**** DATA SHOWN
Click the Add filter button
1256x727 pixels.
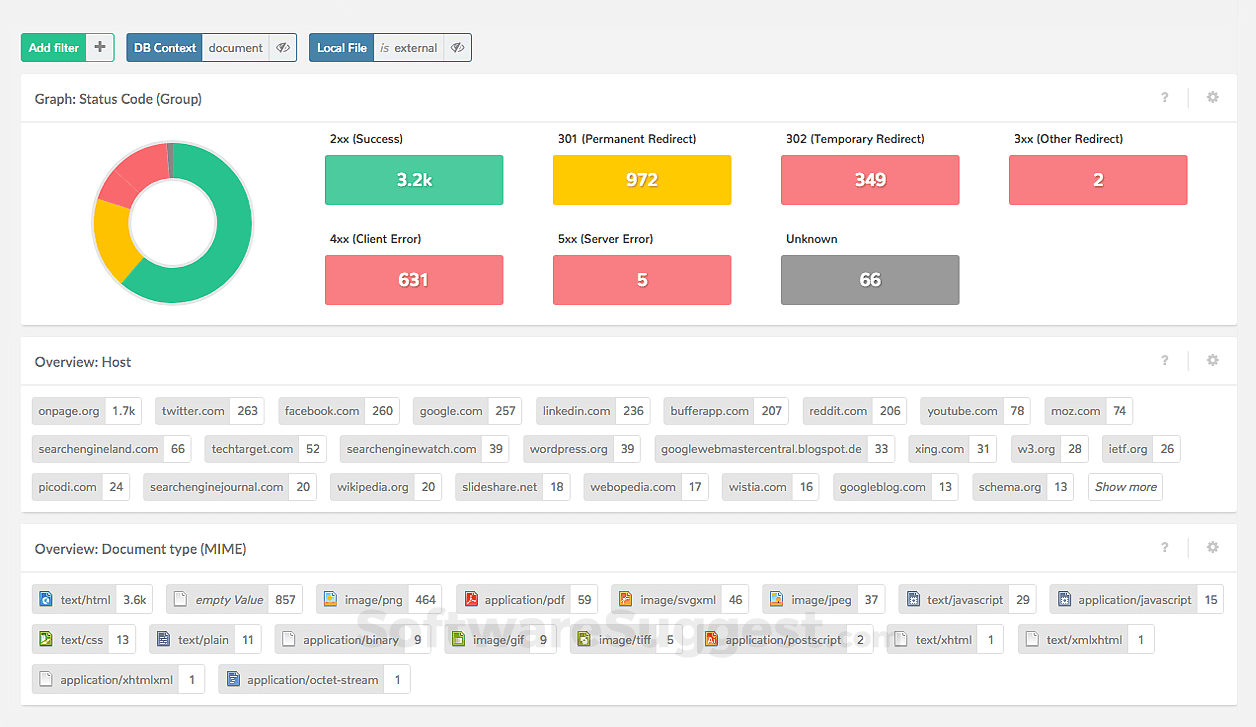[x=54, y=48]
********
**** DATA SHOWN
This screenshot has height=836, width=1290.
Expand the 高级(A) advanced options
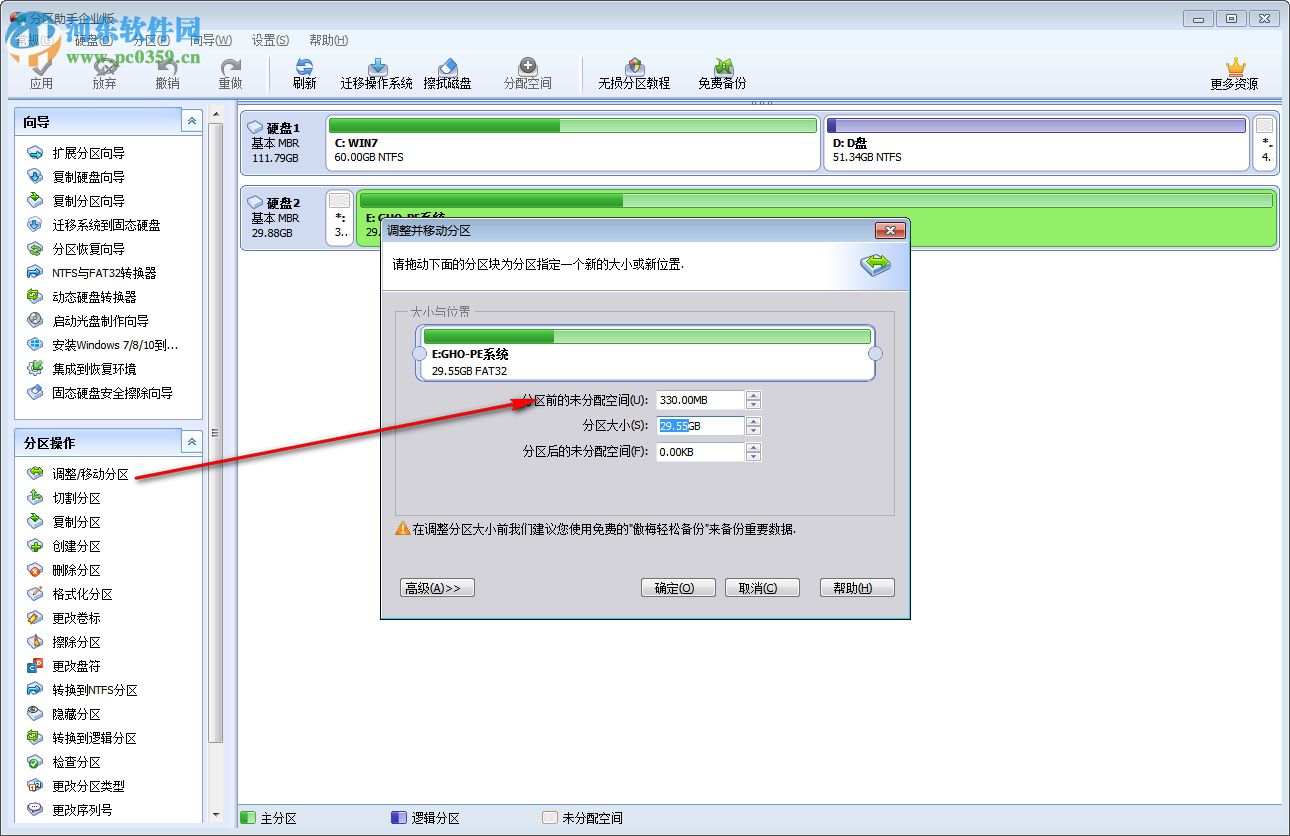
********
YOUR INSTRUCTIONS:
Output exactly the lines of the material above from the one containing "This screenshot has height=836, width=1290." up to and including the one containing "Expand the 高级(A) advanced options".

RESULT:
This screenshot has height=836, width=1290.
Expand the 高级(A) advanced options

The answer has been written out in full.